La proposta Grazie ad un recente sondaggio divulgato dal sindacato universitario e da un questionario di più ampia portata, elaborato dall’Università degli studi di Perugia, è emerso un forte interesse da parte di studenti e docenti nei confronti di nuove soluzioni legate al tema della mobilità. Udu Perugia e Altrascuola hanno sviluppato la proposta di un abbonamento regionale unico rivolto agli studenti al prezzo calmierato di 50 euro all’anno, che permetterebbe ad un numero maggiore di utenti di accedere al servizio e che avrebbe delle ricedute positive anche in materia di relazioni sociali.

Il problema Come evidenziato dai rappresentanti degli studenti, la Regione Umbria investe un’ingente quantità di fondi nel diritto allo studio, classificandosi come uno dei migliori territori italiani in materia, «ma la popolazione studentesca non si sente supportata per i servizi pubblici essenziali e l’Umbria sta diventando una regione in cui è impossibile restare». Udu e Altrascuola sostengono, infatti, che nonostante l’impegno delle istituzioni nella formazione scolastica e universitaria, «molti studenti sono portati a lasciare la regione dopo il primo ciclo di studi per la mancanza di servizi». La Rete degli studenti medi, ricorda inoltre che «l’abbonamento in Umbria è uno dei più costosi in Italia, è inammissibile che gli studenti umbri paghino diverse centinaia di euro annui per andare a scuola, un loro diritto, un loro dovere».

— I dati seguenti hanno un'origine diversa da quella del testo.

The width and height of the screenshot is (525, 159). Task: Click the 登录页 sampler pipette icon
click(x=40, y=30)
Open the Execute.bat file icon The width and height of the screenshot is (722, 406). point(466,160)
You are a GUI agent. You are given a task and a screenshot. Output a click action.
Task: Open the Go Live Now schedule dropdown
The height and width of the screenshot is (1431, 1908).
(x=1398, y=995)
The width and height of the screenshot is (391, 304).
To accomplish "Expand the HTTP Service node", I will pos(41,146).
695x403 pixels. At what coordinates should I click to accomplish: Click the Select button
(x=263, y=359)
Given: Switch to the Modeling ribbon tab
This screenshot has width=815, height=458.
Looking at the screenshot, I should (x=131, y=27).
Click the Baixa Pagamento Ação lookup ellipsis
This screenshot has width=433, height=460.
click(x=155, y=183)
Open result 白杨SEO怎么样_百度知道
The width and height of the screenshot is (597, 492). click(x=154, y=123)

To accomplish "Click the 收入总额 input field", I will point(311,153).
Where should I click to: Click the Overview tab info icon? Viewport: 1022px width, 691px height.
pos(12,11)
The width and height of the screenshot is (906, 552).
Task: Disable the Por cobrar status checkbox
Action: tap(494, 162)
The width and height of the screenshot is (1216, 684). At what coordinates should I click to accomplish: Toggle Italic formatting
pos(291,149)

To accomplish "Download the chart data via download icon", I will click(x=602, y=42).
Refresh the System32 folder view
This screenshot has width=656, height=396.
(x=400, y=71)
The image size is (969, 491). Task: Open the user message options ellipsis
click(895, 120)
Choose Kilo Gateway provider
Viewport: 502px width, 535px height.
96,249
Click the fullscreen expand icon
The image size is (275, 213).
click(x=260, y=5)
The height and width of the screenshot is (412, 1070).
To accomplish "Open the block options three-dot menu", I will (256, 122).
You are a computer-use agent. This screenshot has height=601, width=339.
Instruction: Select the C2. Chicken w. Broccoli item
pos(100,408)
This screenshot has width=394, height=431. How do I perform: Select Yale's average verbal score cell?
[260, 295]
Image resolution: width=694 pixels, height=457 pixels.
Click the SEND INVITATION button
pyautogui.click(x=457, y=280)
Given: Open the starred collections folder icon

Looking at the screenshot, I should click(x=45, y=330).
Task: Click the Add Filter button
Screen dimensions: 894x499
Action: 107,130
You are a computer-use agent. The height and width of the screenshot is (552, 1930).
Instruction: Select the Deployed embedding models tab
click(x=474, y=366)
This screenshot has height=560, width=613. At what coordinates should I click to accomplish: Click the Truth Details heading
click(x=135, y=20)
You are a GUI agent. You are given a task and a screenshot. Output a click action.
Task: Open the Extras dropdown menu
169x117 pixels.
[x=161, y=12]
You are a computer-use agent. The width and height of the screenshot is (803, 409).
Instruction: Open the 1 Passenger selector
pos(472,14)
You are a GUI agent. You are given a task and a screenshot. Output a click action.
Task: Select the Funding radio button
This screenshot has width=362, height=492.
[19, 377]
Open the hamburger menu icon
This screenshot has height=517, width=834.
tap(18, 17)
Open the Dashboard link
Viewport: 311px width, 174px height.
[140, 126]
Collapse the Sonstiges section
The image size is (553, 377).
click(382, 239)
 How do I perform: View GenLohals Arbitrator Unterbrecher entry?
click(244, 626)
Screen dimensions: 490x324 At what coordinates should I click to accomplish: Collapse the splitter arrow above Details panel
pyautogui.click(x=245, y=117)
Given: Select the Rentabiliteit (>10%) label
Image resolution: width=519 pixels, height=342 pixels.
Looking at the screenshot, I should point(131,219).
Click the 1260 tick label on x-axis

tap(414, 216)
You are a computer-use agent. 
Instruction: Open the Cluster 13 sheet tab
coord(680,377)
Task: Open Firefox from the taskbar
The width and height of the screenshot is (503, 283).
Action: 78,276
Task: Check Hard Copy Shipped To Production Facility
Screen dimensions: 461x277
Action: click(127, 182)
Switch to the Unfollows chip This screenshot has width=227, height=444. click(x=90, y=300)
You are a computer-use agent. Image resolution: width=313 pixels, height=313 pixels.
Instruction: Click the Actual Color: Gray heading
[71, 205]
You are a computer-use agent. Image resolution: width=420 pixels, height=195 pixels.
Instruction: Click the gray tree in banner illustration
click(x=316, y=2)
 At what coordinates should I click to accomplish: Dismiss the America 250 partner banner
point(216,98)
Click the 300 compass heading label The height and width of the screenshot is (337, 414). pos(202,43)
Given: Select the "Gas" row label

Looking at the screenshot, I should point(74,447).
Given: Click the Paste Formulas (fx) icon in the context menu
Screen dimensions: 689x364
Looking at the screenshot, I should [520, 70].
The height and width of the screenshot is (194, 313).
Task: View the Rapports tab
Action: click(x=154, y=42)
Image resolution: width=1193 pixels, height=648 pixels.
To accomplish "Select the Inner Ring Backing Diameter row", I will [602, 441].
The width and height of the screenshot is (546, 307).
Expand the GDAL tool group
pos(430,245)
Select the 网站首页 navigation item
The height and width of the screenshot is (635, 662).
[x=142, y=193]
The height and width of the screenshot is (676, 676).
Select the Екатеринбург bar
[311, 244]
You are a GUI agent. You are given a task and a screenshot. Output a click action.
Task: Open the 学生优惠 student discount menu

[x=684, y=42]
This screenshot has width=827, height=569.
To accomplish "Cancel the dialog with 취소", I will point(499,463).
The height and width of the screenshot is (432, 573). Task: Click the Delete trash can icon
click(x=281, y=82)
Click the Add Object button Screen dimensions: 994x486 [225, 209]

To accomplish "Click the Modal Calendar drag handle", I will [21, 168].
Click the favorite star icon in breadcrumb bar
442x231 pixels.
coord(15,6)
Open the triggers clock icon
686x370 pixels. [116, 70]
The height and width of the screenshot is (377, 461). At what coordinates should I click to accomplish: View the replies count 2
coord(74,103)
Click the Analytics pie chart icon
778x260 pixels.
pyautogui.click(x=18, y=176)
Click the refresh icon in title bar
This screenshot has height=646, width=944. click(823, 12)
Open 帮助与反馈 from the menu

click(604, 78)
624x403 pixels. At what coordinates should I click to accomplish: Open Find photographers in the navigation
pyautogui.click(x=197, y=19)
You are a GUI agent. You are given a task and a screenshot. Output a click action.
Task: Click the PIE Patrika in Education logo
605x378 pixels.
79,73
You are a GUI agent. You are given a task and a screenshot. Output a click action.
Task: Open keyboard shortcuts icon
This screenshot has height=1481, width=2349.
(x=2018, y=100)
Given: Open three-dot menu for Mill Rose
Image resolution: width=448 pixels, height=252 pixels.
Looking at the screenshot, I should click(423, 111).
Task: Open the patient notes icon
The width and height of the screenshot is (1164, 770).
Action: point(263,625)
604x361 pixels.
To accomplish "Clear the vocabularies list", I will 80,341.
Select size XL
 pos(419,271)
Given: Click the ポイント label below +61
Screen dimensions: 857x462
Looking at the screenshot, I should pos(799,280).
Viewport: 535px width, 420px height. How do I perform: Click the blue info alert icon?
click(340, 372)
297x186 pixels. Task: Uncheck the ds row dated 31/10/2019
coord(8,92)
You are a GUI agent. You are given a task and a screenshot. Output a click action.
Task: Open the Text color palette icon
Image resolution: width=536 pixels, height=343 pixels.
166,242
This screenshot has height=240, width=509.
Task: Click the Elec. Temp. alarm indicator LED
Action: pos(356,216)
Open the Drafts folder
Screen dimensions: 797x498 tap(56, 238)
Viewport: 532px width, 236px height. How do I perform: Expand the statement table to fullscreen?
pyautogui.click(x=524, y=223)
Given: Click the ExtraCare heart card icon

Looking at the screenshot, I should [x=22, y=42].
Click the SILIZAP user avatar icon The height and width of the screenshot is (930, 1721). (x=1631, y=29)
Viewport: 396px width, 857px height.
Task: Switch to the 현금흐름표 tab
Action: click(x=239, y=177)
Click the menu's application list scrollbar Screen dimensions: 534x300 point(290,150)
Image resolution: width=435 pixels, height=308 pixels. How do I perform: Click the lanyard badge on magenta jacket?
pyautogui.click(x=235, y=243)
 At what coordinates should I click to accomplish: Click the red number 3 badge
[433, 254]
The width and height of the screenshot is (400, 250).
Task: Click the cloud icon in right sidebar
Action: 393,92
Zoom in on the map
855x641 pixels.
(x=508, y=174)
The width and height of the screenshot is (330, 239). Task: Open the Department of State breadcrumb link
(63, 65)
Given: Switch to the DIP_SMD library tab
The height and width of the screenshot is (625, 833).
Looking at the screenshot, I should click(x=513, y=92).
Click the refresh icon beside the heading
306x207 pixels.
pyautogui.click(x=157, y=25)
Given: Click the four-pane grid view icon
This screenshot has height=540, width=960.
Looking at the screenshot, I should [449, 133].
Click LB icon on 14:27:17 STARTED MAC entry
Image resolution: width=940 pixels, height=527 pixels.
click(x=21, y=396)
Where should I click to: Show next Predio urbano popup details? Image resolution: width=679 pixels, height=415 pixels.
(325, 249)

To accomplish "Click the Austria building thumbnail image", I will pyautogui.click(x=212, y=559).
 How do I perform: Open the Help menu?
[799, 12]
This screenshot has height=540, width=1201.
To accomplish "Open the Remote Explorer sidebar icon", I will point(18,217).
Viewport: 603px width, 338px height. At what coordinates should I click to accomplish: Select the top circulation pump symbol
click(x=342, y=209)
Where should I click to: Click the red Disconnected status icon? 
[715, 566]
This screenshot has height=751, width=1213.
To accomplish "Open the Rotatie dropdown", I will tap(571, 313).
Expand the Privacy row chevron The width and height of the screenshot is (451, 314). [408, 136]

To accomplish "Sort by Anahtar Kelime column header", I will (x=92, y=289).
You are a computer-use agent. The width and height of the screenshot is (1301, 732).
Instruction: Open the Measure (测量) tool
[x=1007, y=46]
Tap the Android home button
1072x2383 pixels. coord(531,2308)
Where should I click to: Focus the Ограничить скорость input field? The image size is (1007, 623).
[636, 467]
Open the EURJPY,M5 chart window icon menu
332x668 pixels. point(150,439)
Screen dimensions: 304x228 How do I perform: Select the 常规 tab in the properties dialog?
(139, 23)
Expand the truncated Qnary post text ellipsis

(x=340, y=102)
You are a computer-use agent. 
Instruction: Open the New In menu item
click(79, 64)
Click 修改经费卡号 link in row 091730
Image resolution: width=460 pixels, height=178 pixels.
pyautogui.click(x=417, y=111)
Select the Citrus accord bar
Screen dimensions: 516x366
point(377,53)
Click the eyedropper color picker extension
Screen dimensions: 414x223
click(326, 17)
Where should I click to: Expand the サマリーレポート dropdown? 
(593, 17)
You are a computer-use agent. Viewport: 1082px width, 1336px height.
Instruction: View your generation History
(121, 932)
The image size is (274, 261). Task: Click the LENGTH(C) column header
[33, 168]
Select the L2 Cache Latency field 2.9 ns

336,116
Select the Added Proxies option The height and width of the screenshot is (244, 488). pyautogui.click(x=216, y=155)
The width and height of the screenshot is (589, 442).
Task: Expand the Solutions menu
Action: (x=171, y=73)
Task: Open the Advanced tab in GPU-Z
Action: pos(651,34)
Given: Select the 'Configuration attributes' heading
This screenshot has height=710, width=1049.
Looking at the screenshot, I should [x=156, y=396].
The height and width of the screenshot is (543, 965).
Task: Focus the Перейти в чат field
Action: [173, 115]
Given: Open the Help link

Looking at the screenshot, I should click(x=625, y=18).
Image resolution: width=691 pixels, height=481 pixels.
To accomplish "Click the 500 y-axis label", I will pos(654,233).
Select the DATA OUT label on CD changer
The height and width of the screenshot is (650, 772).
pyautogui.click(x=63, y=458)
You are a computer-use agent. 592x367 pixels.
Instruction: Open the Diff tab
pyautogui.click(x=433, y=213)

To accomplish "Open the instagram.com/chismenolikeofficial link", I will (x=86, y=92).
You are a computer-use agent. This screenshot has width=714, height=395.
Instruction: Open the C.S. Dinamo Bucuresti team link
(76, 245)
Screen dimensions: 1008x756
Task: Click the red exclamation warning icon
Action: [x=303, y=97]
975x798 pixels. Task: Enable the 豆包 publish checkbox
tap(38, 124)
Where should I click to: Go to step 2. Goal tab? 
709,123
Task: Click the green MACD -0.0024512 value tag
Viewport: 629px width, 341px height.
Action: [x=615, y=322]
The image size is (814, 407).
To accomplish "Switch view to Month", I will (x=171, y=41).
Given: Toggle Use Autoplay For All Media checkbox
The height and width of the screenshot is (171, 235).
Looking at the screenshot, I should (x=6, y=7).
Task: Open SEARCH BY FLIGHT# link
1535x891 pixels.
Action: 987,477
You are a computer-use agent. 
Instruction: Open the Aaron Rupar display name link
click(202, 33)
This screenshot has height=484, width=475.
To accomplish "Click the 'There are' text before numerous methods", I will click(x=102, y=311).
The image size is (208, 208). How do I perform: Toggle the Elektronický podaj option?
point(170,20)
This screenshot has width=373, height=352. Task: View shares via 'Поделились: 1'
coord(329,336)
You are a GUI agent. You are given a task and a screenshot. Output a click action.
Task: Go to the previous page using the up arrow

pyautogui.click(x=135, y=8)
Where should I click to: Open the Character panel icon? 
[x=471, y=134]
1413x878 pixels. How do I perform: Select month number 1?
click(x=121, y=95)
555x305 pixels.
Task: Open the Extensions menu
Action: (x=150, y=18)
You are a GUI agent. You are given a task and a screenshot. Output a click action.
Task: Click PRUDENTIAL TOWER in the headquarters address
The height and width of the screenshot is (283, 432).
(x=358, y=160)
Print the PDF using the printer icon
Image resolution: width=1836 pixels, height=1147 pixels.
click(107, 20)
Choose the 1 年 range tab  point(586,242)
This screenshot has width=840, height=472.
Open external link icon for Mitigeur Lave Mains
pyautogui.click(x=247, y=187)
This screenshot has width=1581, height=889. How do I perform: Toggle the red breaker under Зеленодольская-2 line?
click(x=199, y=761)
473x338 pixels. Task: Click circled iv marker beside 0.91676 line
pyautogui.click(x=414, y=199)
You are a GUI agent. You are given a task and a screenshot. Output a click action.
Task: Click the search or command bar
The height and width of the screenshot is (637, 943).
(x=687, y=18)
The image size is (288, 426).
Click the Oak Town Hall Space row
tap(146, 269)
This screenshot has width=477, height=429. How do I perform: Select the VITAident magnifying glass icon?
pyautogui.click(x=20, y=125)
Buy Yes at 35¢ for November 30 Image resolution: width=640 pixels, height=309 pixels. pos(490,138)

Le altre regioni La proposta stilata da Udu e Altrascuola prende come spunto degli «esempi virtuosi» italiani, come il caso di Firenze, dove «oltre l’80 per cento della popolazione studentesca usufruisce dei mezzi pubblici grazie a un abbonamento unico a prezzo calmierato». Secondo le analisi dei rappresentanti, attraverso lo stesso tipo di politica, sarebbe possibile ottenere gli stessi risultati anche in Umbria. Come specifica Esposito, si tratta di «un’opportunità non solo per sostenere il diritto allo studio ma anche per promuovere una politica ambientale virtuosa, meritevole e attrattiva».